The PD output current amplifier 51 operates as a constant current source that amplifies the output current IPD from the photodiode PD and simultaneously _applies a level shift to flow into the digital potentiometer 52 from the plus potential. The PD output current amplifier 51 can adjust the current amplification gain using a semi-fixed resistor, and details will be described later.

The digital potentiometer 52 is an integrated circuit whose resistance value can be changed by a digital signal received via the system bus interface 57. In the example shown in FIG. 2, ADN 2850 of Analog Devices is used as the digital potentiometer 52. The resistance value of the digital potentiometer 52 is proportional to the control value described above. As the control value is smaller, the voltage applied to the inverting input terminal of the error amplifier 55 is smaller, so that the current I _LD input to the laser diode _LD is increased and the light emission output of the laser diode LD is also increased. More specifically, the measured value P ₀ (X) of the actual light emission output of the laser diode LD is inversely proportional to the control value X, and the formula (1) is established.

Here, A is a constant, and in the case of ADN2850, X is an integer from 0 to 1023. Note that when X = 0 in the formula (1), P ₀ (X) is theoretically infinite, but in reality, an internal resistance of about several tens of Ω remains in the ADN 2850, and the current flowing into the laser diode LD Since I _{LD is} also restricted by the circuit configuration, the light emission output of the laser diode LD does not become infinite.

The output of the PD output current amplifier 51 are the constant-current source that is proportional to the output current I _PD from the photodiode PD, the resistance across the digital potentiometer 52 having one terminal grounded, from the photodiode PD A voltage proportional to the output current _IPD , that is, a voltage proportional to the light emission output is generated.

  The voltage generated by the digital potentiometer 52 is applied to the inverting input terminal of the error amplifier 55. On the other hand, the control voltage Vref set by the reference voltage setting unit 54 is applied to the non-inverting input terminal of the error amplifier 55. In the example shown in FIG. 2, Analog Devices ADN2830 is used as the LD output control integrated circuit 53 in which the error amplifier 55 and the reference voltage setter 54 are integrated.

  The output current of the LD output control integrated circuit 53 is amplified by the current booster 56, and at the same time, a level shift is applied so as to flow from the positive potential toward the ground, thereby driving the laser diode LD.
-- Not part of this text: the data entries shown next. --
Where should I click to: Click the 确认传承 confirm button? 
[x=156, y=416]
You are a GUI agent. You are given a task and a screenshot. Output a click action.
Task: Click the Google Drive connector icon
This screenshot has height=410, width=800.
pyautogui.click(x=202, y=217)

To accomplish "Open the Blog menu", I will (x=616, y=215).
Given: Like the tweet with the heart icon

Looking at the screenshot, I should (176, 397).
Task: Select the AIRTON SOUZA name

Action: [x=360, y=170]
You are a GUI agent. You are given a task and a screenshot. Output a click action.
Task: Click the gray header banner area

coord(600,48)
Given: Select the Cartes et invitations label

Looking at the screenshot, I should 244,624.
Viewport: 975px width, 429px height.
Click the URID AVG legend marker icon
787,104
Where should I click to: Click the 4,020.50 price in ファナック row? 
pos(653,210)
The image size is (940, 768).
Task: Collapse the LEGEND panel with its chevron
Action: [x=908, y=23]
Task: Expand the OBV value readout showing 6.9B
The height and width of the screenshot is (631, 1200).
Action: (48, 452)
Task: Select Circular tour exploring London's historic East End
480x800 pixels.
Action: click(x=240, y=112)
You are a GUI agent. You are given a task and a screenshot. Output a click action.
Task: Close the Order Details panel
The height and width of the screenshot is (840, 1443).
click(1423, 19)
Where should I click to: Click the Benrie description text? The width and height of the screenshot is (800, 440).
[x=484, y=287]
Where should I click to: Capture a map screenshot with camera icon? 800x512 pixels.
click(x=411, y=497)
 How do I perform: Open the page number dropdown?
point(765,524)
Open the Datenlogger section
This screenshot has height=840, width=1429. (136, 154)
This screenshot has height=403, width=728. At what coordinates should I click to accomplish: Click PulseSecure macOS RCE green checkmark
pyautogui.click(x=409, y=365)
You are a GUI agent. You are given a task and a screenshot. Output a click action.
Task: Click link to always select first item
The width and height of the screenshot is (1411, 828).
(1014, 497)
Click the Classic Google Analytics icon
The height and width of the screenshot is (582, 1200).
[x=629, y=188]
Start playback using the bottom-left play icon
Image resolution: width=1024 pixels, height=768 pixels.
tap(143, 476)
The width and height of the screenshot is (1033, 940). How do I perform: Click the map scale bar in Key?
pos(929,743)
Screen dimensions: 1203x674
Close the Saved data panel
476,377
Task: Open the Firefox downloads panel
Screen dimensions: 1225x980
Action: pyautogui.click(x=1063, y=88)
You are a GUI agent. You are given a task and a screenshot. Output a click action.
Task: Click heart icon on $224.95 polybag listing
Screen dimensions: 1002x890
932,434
  The digital potentiometer 52 can receive a digital signal for changing the resistance value via the system bus interface 57 and transmit a latched numerical value. In the case of ADN2850, since a communication protocol of a standard called SPI (Serial Peripheral Interface) is supported, data is transmitted and received according to this communication protocol.

  The ADN 2830 constituting the LD output control integrated circuit 53 has a function of detecting on / off of an output current and deterioration or failure of the laser diode LD. Information regarding on / off of the output current and deterioration or failure of the laser diode LD can be input / output as a digital signal. In the first embodiment of the present invention, this information is also transmitted / received via the system bus interface 57. . By using this ADN 2830, it is possible to determine in real time the deterioration or failure of each laser diode LD. Based on the determination result, the light emission output of the normal laser diode LD is increased to compensate for the light emission output of the deteriorated or failed laser diode LD to keep the light emission output of the entire light source 1 or the operation is immediately performed. It becomes possible to consider “user's own judgment” such as whether to stop and replace the laser diode LD.

Here, adjustment of circuit parameters of the control board 47 will be described. 3 to 5 are diagrams for explaining adjustment of circuit parameters of the control board in the first embodiment of the present invention.
In Formula (1), when P ₀ (X) is regarded as a continuous function of X and differentiated by X, Formula (2) is obtained.

Equation (2) means the rate of change in the measured value P ₀ of the actual light emission output of the laser diode LD with respect to the change in the control value X, and the absolute value thereof increases rapidly as the control value X decreases. Become.

As described above, since the control value X is a discrete value, the "ratio P ₀ (X) increase in P when the value of X is decreased by 1 ₀ (X)", "P ₀ (X) Defined as R (X) [%] ”, it can be defined as shown in Equation (3).

  A large value of R (X) means that fine adjustment is difficult. Substituting equation (1) into equation (3) yields equation (4).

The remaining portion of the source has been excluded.